Sunday, September 11, 2011

Over Your Shoulder

I took my first trip to New York City when I was 17 years old. There were sixty-nine of us from a small town in the South that raised enough money to go on our Senior trip. Stops in Washington D.C., Hershey, Pennsylvania, and New York City were on the agenda. Most of us had never traveled much. Some of my classmates had never left our state.

Out of all the things we did, my single most memorable moment of the stop in New York was when we were leaving the city for the final time. It was late at night. As we drove out of New York my high school principal stood up and turned around and said, “Look over your shoulder. This may be the last view you ever have of New York.” I turned around. The unmistakable lights of the city light up the sky. In the distance I saw the World Trade Center buildings. The iconic markers in the skyline of New York. I sighed.

It turns out my principal was right. Many of my classmates would never and will never return to New York. I did. But only after the skyline, and the world, had been changed forever. In many ways the New York I visited in 1999 is nothing like the New York that I know now. It’s strange to me sometimes. When I think of 9/11 my first memory isn’t of the newscasts that played for weeks and months after the attacks. Of the buildings and the smoke and the horror. My first memory is of what I saw when I looked over my shoulder and out that bus window that final time.

The closer and closer that the tenth anniversary of 9/11 has gotten, the more and more I tried to avoid thinking about it. But the truth is that we can’t avoid it. Ten years ago the world changed forever. American changed forever. I changed forever. I didn’t need to know anyone in New York. I didn’t need to live there. I didn’t need to be a frequent visitor. It didn’t stop the unmistakable change in my life.

As horrible as those hours, days and weeks following the attacks were, I saw something that I don’t think many generations have seen. I saw Americans coming together and supporting each other. It didn’t matter what race they were or what nationality. Gender, political affiliation, social status….it all took a backseat to the fact that we needed each other.

I was twenty years old. Not a child. But by no means an actual adult. In that time of life when you are trying to figure out who you are and what you want out of life was a time I also learned that the world can be cruel, and people you’ve never met can be kind. I didn’t need to know anyone who lived there.
That day left a mark on my life.
Since that time so many other things have changed in the world. I think we often forget, or try to block out the feelings of companionship and connection that we felt with complete strangers right after the attacks. Remember that. Remember that love you felt for complete strangers. Remember that anger you felt for the horrible things that were happening. Remember it. I know I do.

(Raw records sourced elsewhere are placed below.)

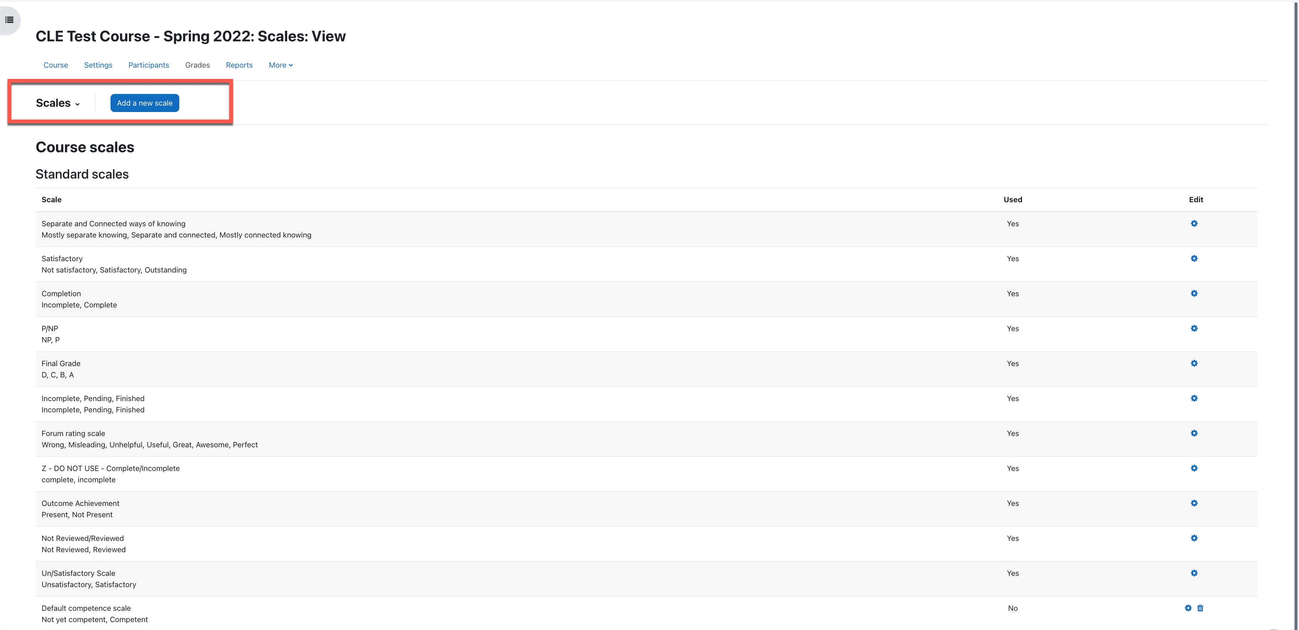1299x630 pixels.
Task: Click Add a new scale button
Action: click(x=145, y=103)
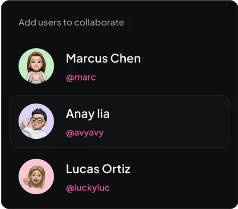
Task: Open the @luckyluc handle link
Action: [88, 188]
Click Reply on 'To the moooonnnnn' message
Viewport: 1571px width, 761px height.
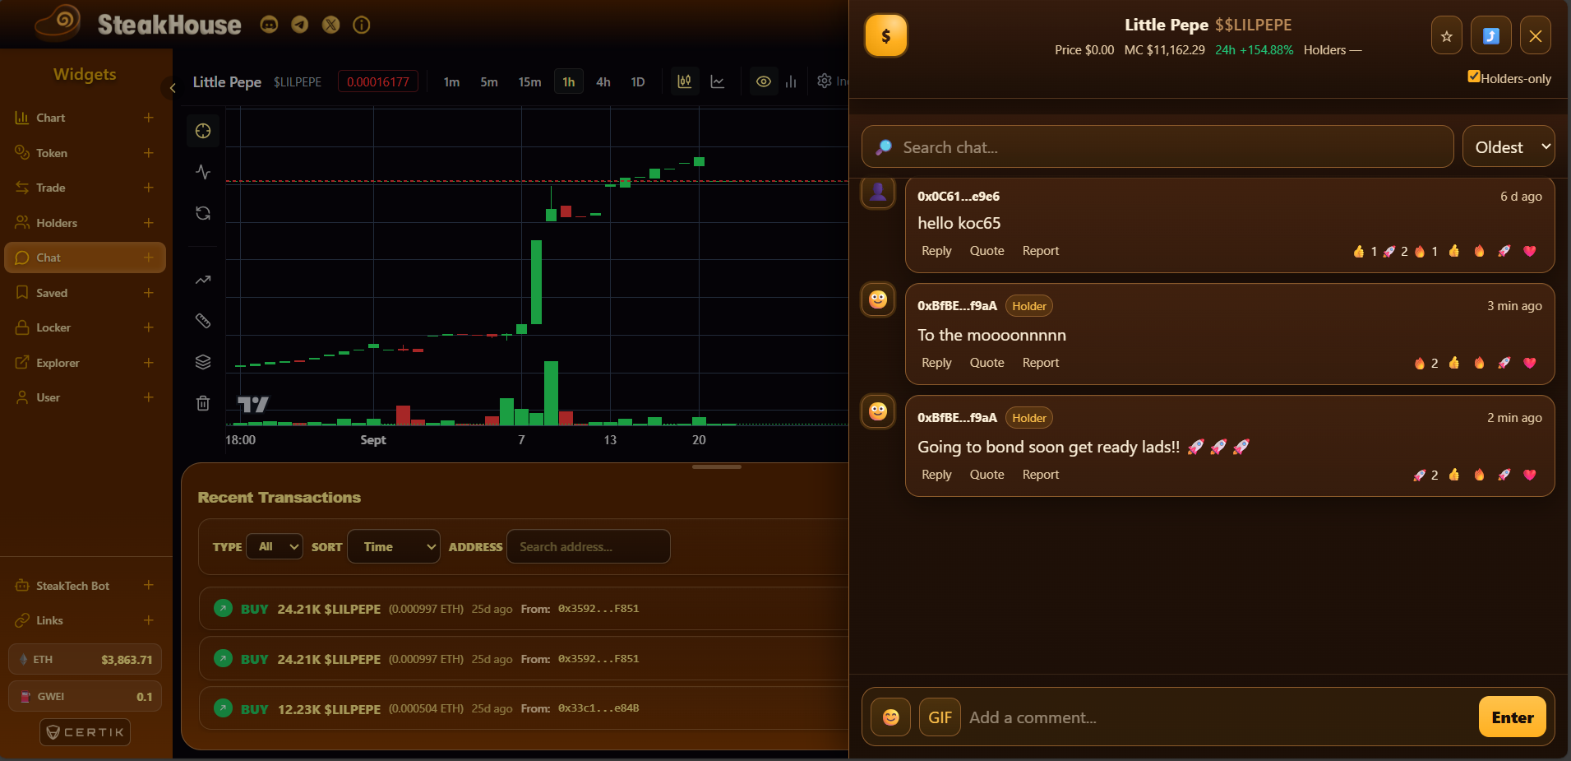coord(936,363)
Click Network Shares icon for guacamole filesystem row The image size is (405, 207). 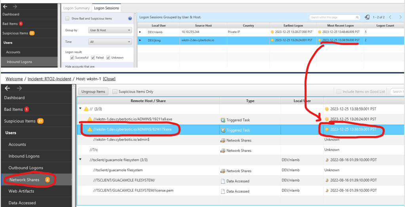(x=223, y=170)
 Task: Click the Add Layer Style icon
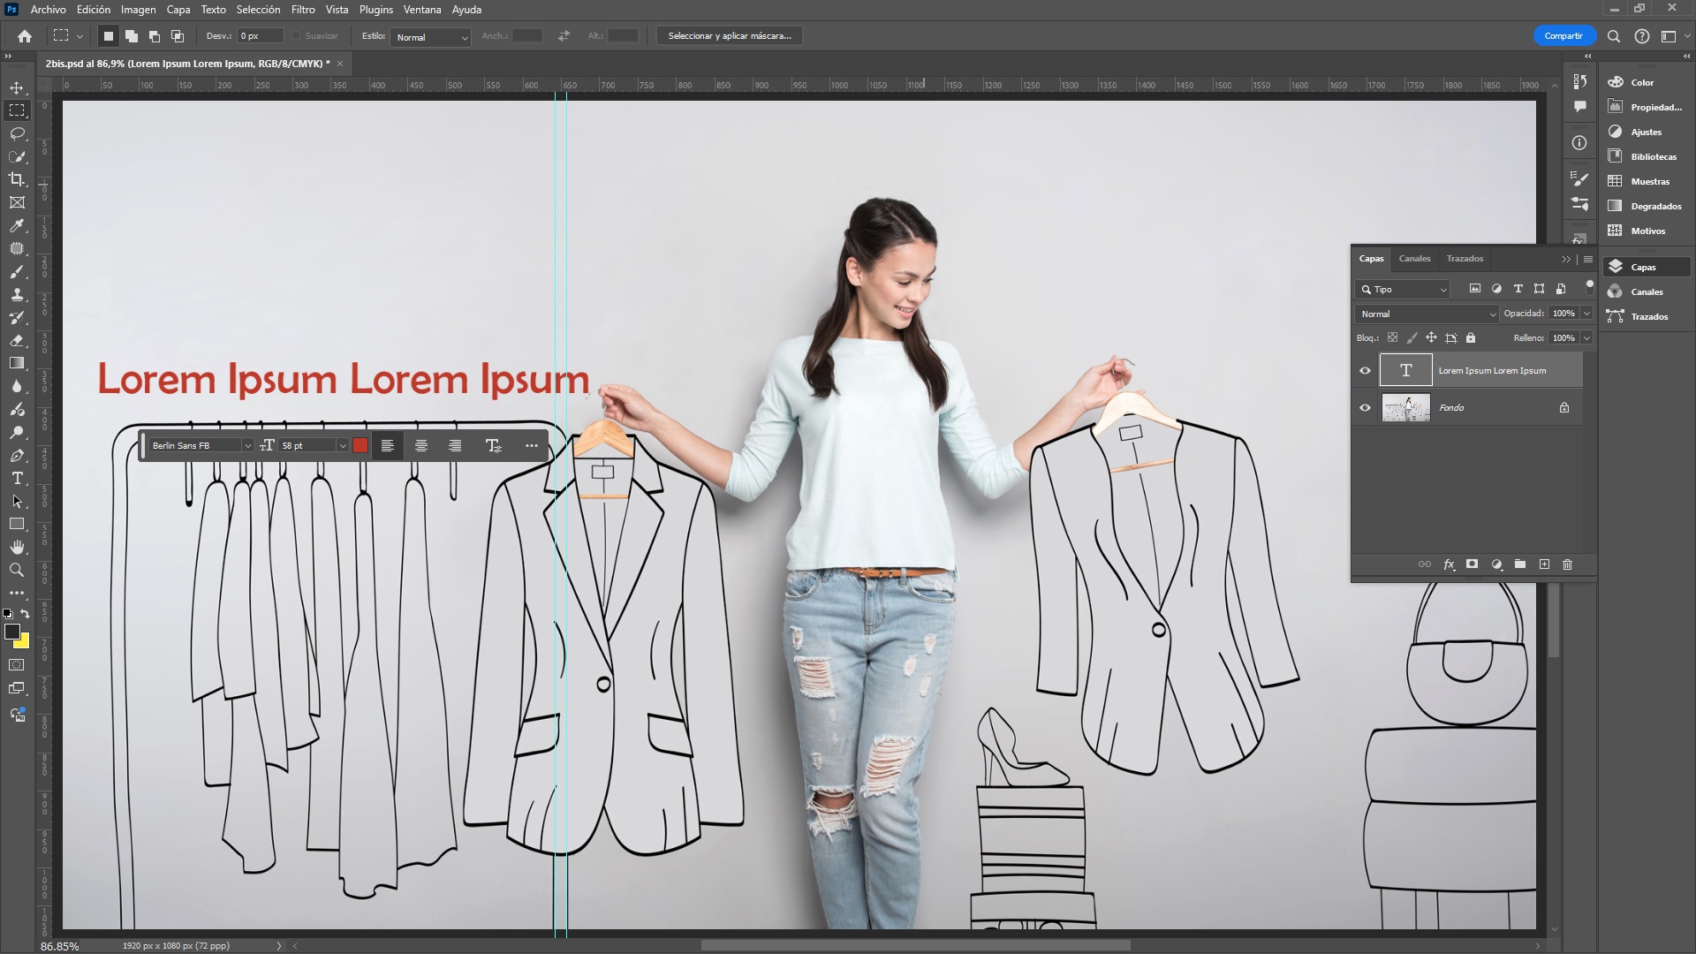[1448, 565]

So let today be a day that we remember these things. Let today be a day that we are reminded of what we lost as a nation. Even if you (or I) didn’t know a single person who perished that September day, remember the innocence we lost.

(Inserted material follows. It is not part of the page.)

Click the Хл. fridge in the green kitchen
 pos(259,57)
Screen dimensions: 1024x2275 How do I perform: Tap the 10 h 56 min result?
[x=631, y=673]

But even through all those memories, and all of my memories of my many trips to New York, one of the strongest will always be that last view. That over the shoulder, out the bus window view that would be my last view of the Twin Towers, and one of my most powerful memories of New York.

2 comments:

Heidi / D-Tales said...

A wonderful, moving post!

Brenda Bell said...

My first memories of the World Trade Center were during their construction; Dad worked at 7 Dey Street, down the block, and later at 2 Bankers' Trust Plaza, a block away. I remember him telling me about an iron worker who was straddling an I-beam many stories high, when the restraining cable broke. Knowing death was unavoidable, he waved to his co-workers on his way down.

My last memories of the site were months after the 9/11/01 attacks, after the odor of burning, rotting bodies and burning concrete and asbestos had dissipated from the air, many buildings still cordoned off because of damage and contamination, and the iconic remaining partial wall still standing in what had been changed from a recovery zone to a construction zone.

In between, there were a host of memories, from riding the scarily-fast-and-shaky elevators to hanging out in the observation towers to shopping in the concourse en route to and from The Other Half's apartment in New Jersey. Including watching the towers collapse on TV, the North Tower appearing to topple over and down past the street on which I worked, thanks to the angles of the Brooklyn-based cameras.